Written problem:
Copy out each of the following lines word for word, leaving out the pictures.

□ □ □

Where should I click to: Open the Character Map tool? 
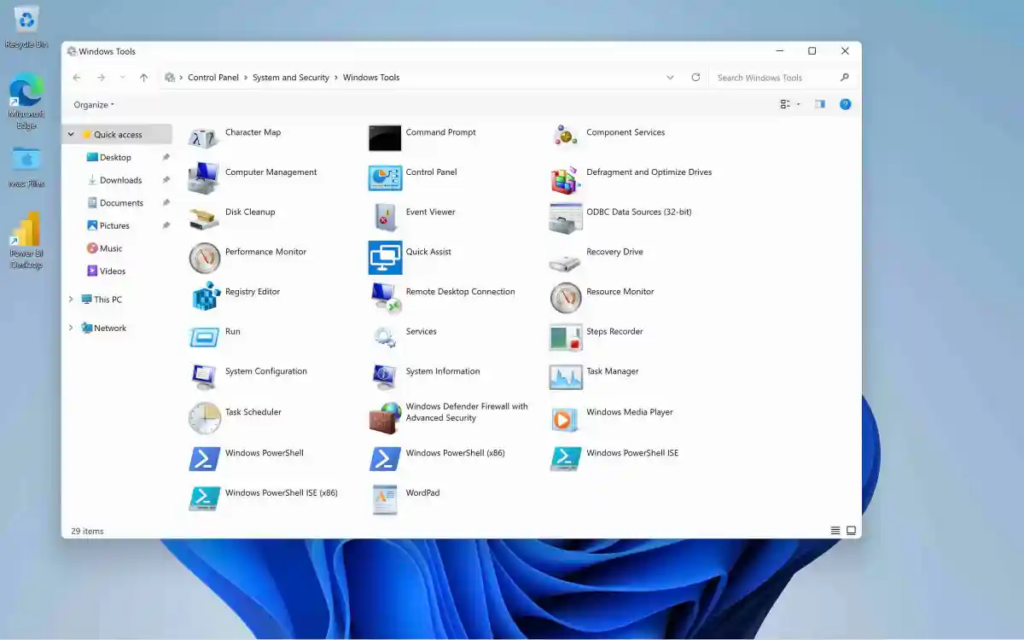point(252,132)
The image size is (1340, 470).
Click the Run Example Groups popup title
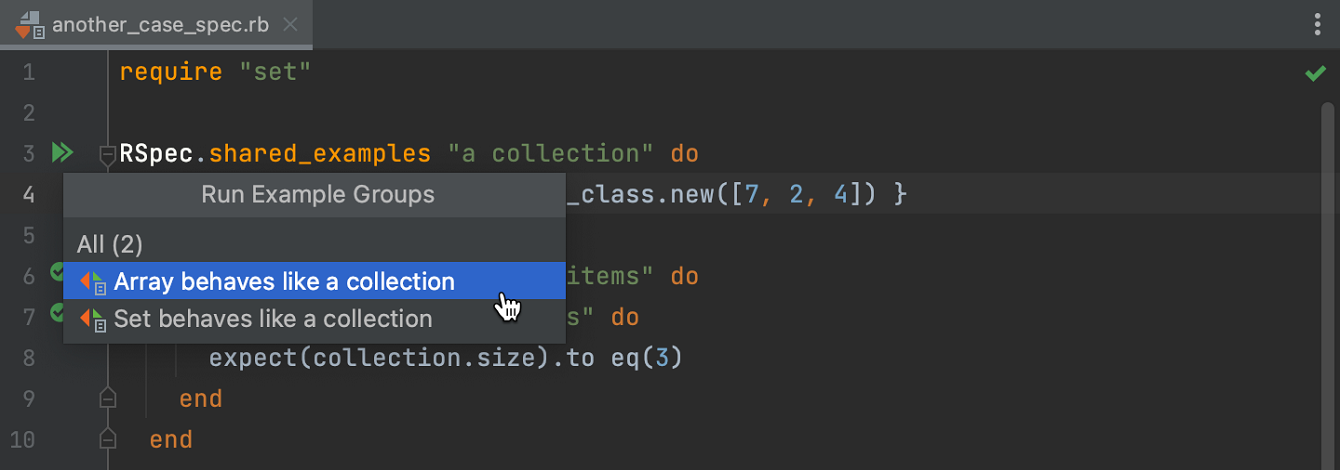317,194
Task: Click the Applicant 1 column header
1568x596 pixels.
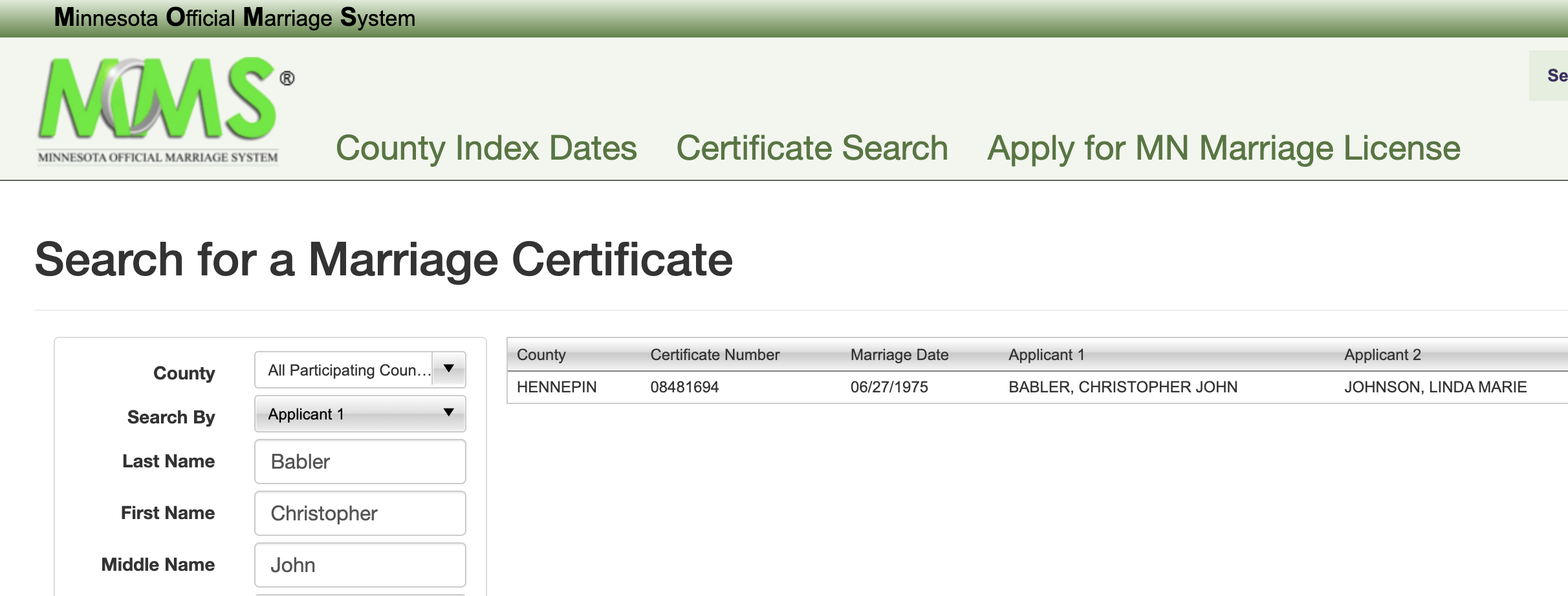Action: [1046, 355]
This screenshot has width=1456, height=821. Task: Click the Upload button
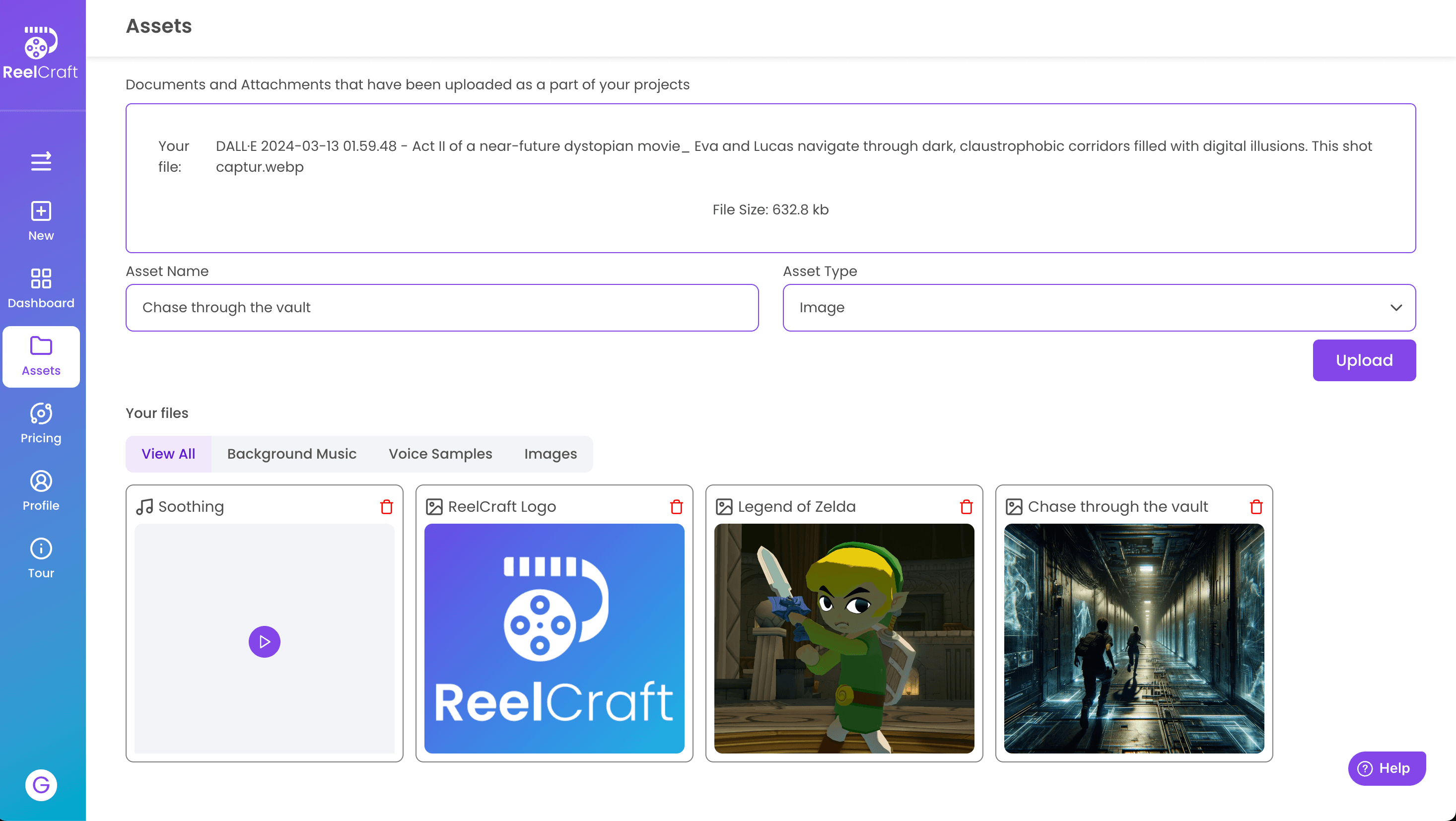pyautogui.click(x=1364, y=360)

□ □ □

Task output:
Where should I click to: Open the Character Map tool? 
point(252,132)
The image size is (1340, 470).
Click the Run Example Groups popup title
317,194
Task: Click the Applicant 1 column header
1568x596 pixels.
Action: [1046, 355]
This screenshot has width=1456, height=821. Task: Click the Upload button
pyautogui.click(x=1364, y=360)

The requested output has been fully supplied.